Way to come up small Beast Mode.
The Seattle Seahawks were dinged by the NFL yesterday after overpracticing. Yeah, overpracticing. Only the Seahawks could excessively practice and still inspire so little fear in their foes. The NFL said Coach Pete Carroll allowed too much contact in recent practices, a violation of collective bargaining rules.
But Carroll had a reasonable explanation: “It wasn’t, you know, play after play after play. It was a few plays that stood out where guys made mistakes trying too hard and competing too much.” That’s the first time I’ve heard the boys in blue and neon green accused of overcompeting.
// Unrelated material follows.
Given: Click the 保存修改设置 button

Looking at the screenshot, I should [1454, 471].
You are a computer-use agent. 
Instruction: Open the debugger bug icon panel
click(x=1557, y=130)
The Hawks will pay the price, with the league yanking two practices from them this week as punishment. Will the players rest too hard too?
Now that’s how you come up small.
The Seattle Seahawks unveiled new uniforms today and whoo boy are they ugly. Fans can at least take heart that a national audience won’t see these stinkers in this season’s playoffs, Matt Flynn notwithstanding.
This latest iteration gets the Hawks even further away from their fine-looking royal blue and kelly green uniforms of the ’70s and ’80s. There was nothing broken about those jerseys and they didn’t need any fixing, particularly the silver helmets with the stately seahawk. Pacific Northwesterners can thank Nike for today’s “gift” after the athletic shoe giant oversaw their redesign as part of taking on the NFL apparel contract. Cue the fretting that the Seahawks are Nike’s NFL version of the Oregon Ducks.
Particularly disappointing is the fascination with neon green, which now is splashed over the shoulders, gloves, pant legs and around the numbers. No one asked for more neon green and no one wants it. Is there no institutional memory of the Squawks’ ill-fated green jerseys of a couple seasons ago?
The Seahawks already inspire little fear in opponents, but now they just look silly doing it. Thank you, Phil Knight. Thank you, Seahawks, you really are coming up small.